» **Data shown**:
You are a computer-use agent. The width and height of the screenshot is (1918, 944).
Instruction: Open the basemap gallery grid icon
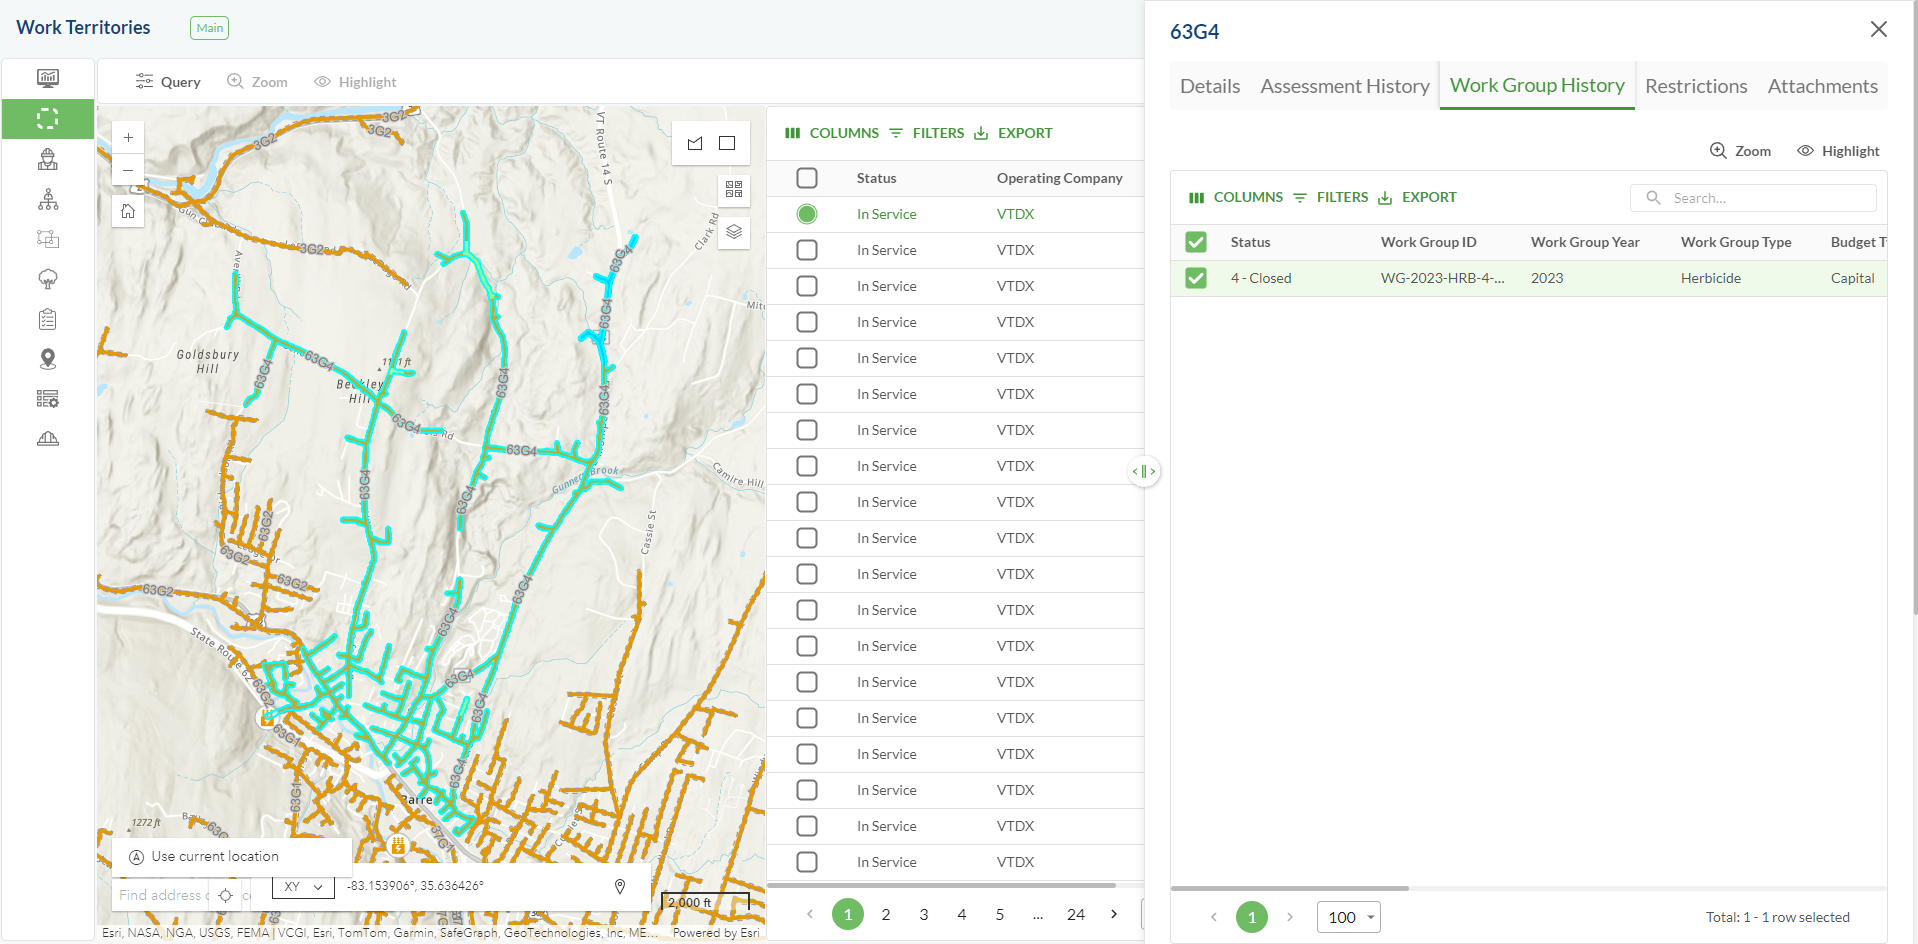coord(734,189)
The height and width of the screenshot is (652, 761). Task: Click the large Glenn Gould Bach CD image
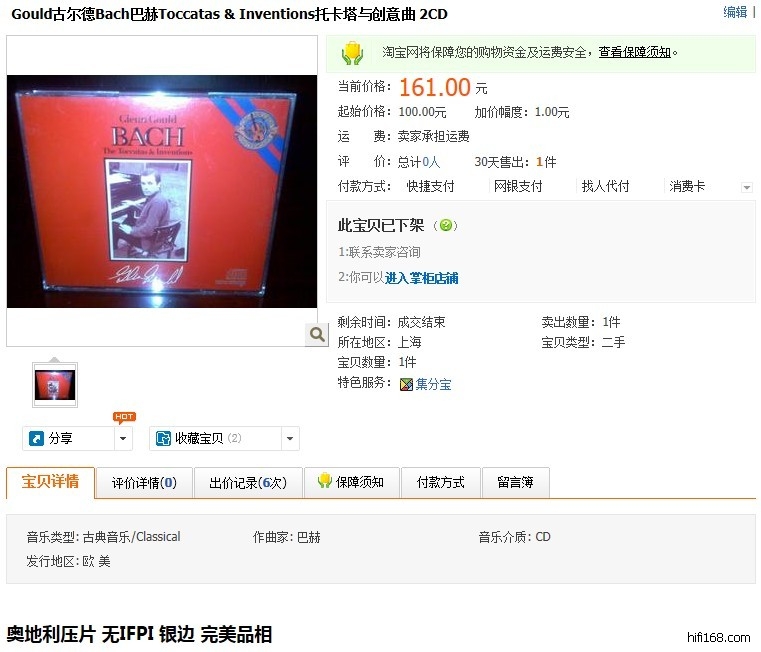[x=162, y=191]
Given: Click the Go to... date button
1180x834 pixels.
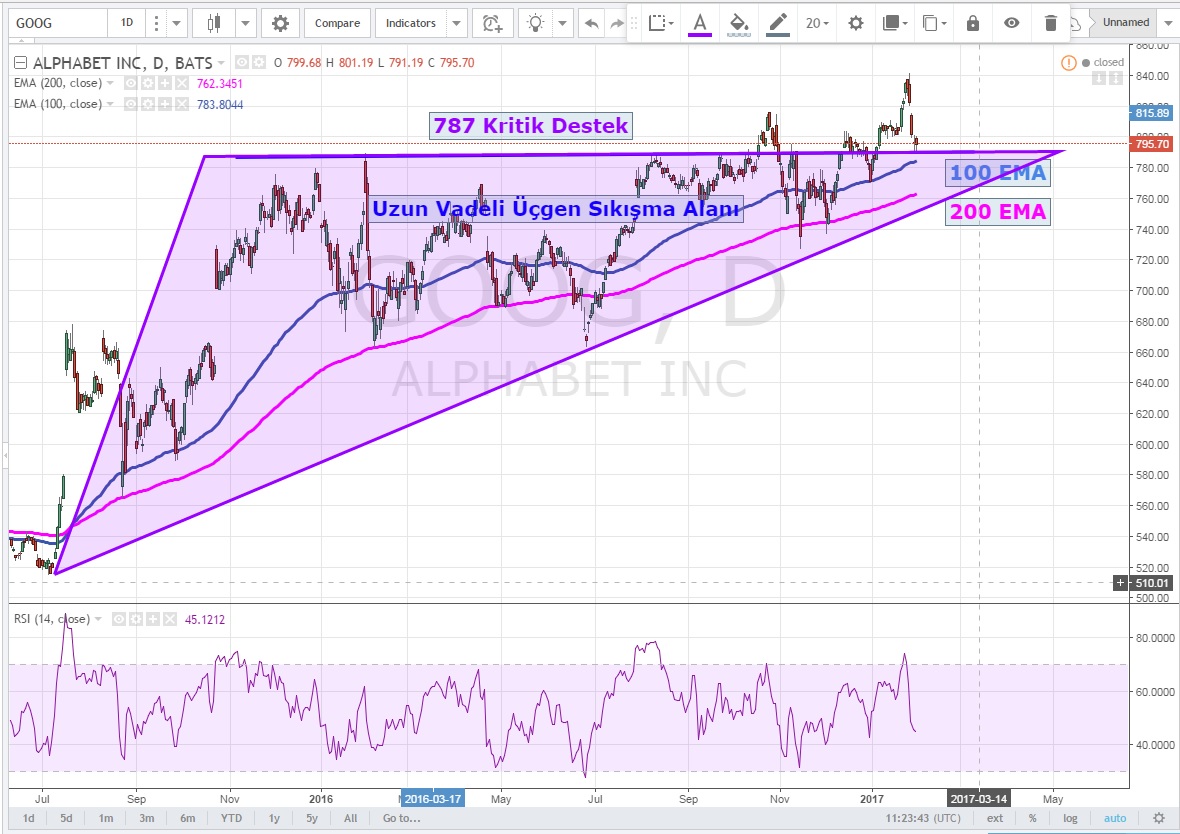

» **What is expected**:
Type the entries above out again exactly, with no pictures.

» **Answer space**:
You are a computer-use agent. The width and height of the screenshot is (1918, 944).
Instruction: Open the basemap gallery grid icon
coord(734,189)
The height and width of the screenshot is (652, 761). Task: Click the large Glenn Gould Bach CD image
[x=162, y=191]
Given: Click the Go to... date button
1180x834 pixels.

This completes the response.